→ **EXERCISE INSTRUCTIONS**: With the pictures left out, restate every entry word for word.

Saved data entries:
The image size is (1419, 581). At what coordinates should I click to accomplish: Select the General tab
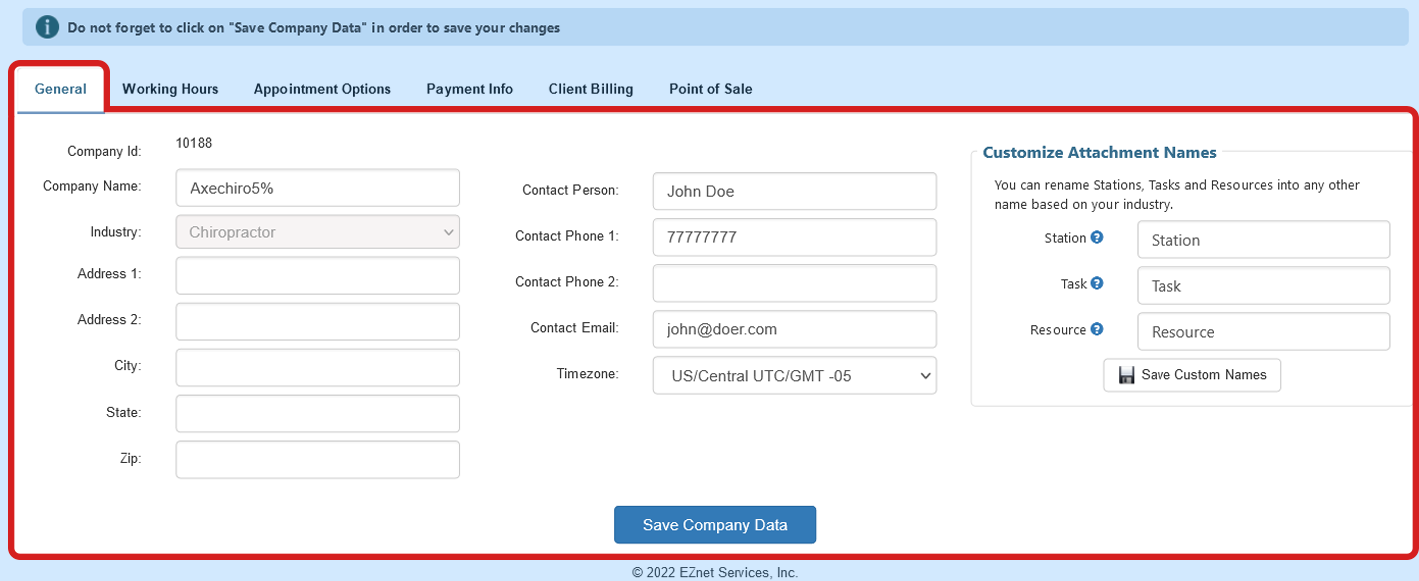60,88
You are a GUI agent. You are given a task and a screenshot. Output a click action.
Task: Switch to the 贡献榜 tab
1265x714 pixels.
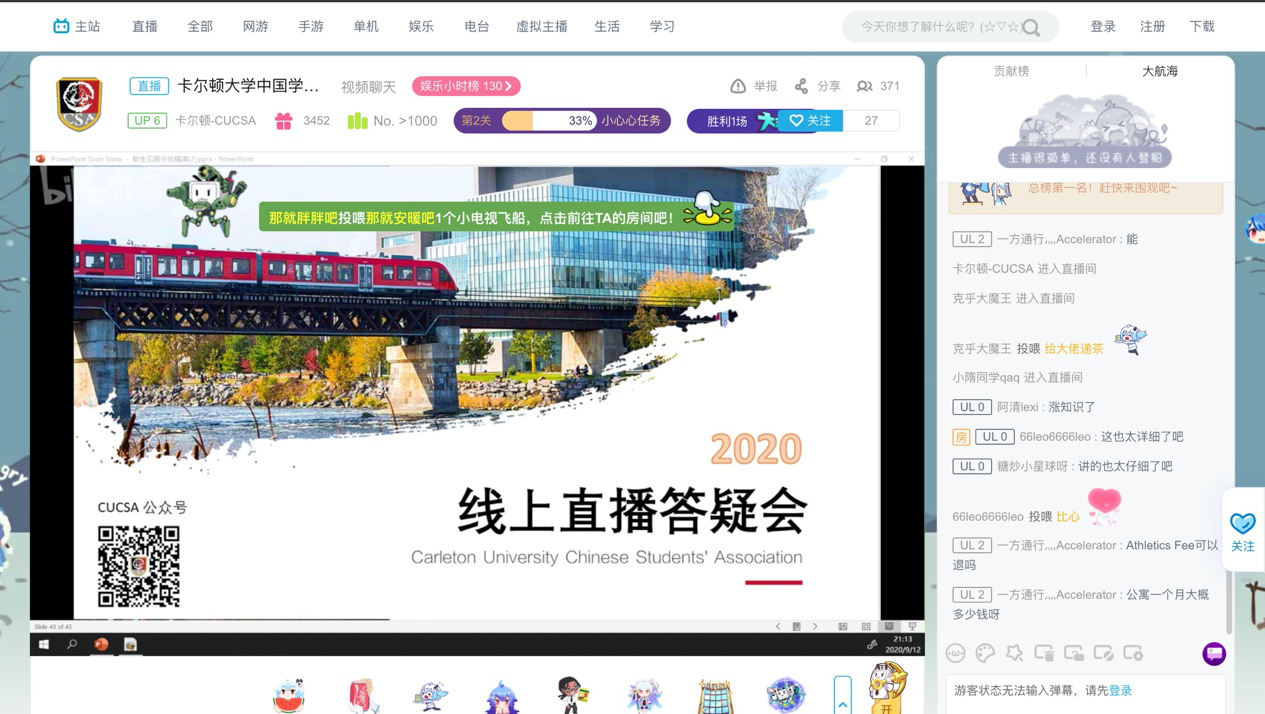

→ **EXERCISE RESPONSE**:
The image size is (1419, 581). At what coordinates should I click to accomplish: Select the General tab
60,88
You are a GUI agent. You are given a task and a screenshot. Output a click action.
Task: Switch to the 贡献榜 tab
1265x714 pixels.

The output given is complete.